Requirement:
Each entry below is to be restated word for word, with no pictures carried over.

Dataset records
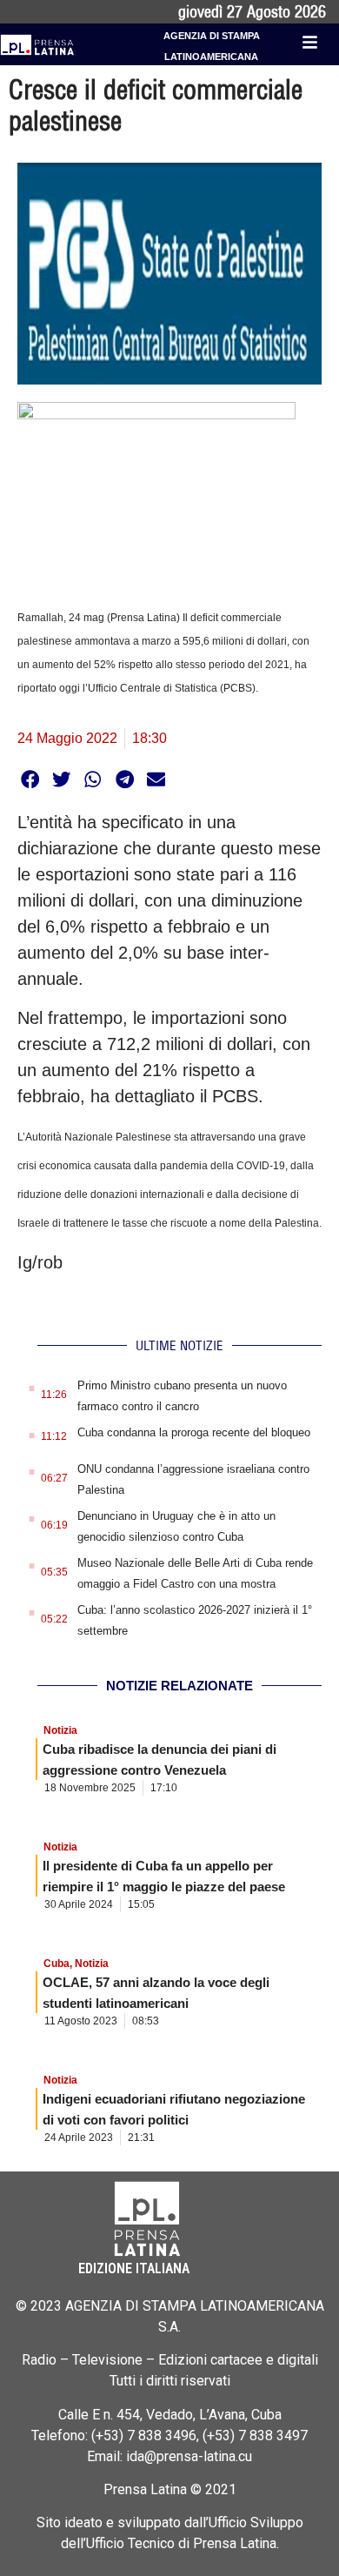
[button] (30, 779)
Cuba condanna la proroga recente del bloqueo (193, 1432)
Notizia (60, 1730)
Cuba (56, 1963)
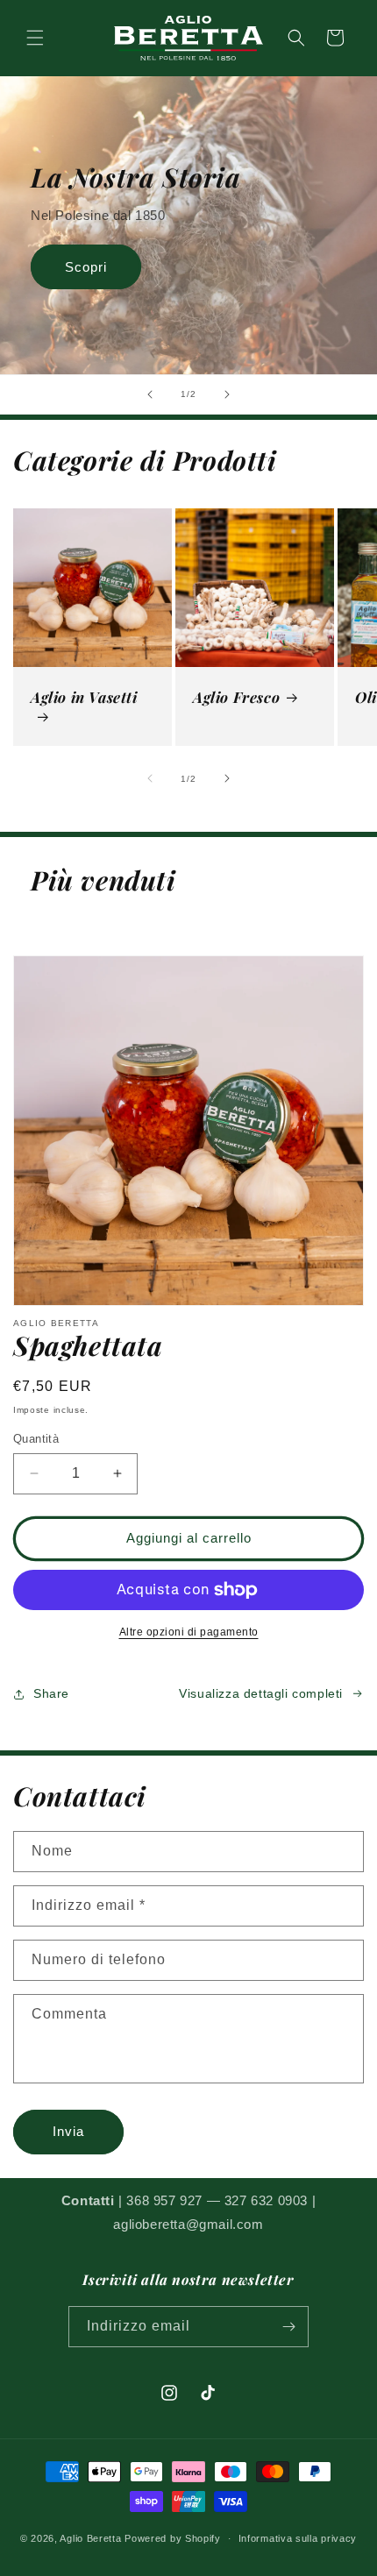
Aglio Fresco (236, 696)
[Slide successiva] (227, 394)
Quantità (36, 1438)
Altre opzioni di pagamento (189, 1632)
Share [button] (51, 1693)
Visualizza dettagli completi (261, 1693)
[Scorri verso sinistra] (150, 778)
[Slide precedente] (150, 394)
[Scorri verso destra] (227, 778)
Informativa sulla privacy (298, 2538)
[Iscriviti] (288, 2326)
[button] (35, 37)
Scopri (86, 266)
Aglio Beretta (90, 2538)
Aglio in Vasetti (84, 696)
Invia (68, 2131)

Exercise solution:
[button] (30, 779)
Cuba condanna la proroga recente del bloqueo (193, 1432)
Notizia (60, 1730)
Cuba (56, 1963)
Aglio Fresco (236, 696)
[Slide successiva] (227, 394)
Quantità (36, 1438)
Altre opzioni di pagamento (189, 1632)
Share [button] (51, 1693)
Visualizza dettagli completi (261, 1693)
[Scorri verso sinistra] (150, 778)
[Slide precedente] (150, 394)
[Scorri verso destra] (227, 778)
Informativa sulla privacy (298, 2538)
[Iscriviti] (288, 2326)
[button] (35, 37)
Scopri (86, 266)
Aglio Beretta (90, 2538)
Aglio in Vasetti (84, 696)
Invia (68, 2131)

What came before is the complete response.